California has some of the strongest employee protection statutes in the nation. Workers in California have expanded overtime rights and numerous other valuable employment protections not available in most other states.
However, California also has an at-will employment statute. Employees can quit without notice, and employers can terminate workers immediately if they so choose. Does the at-will employment law in California prevent workers from taking legal action if they believe their employers terminated them wrongfully?
Businesses must still uphold the law
At-will employment statutes prevent workers from filing lawsuits over the hardship they may experience after their inclusion in a layoff or a summary termination. Employers can terminate workers for any legal reason or no specific reason, as might be the case in staffing reductions intended to increase profit margins.
Despite at-will employment rules, employers must still comply with state and federal regulations prohibiting retaliation and discrimination against employees. If workers can reasonably assert that their termination occurred due to a protected characteristic, such as a medical disability or their age, they may potentially have grounds for a wrongful termination lawsuit based on discrimination.

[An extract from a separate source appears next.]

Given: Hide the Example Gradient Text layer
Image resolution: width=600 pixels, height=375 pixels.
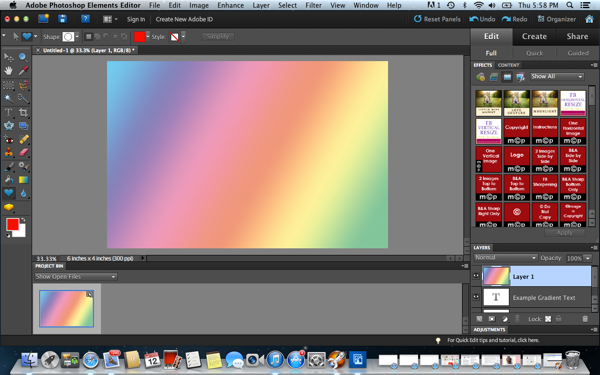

Similarly, if companies fire workers to punish them for their protected workplace activities, workers could file lawsuits on the grounds of retaliatory termination. When a firing or layoff immediately follows a worker reporting safety issues or requesting leave under the California Family Rights Act (CFRA), they may be able to assert that their employer retaliated against them unlawfully.
Reviewing what happened before a termination can help professionals determine if they are in a position to take action. Wrongful termination lawsuits are possible even in at-will employment states, including California.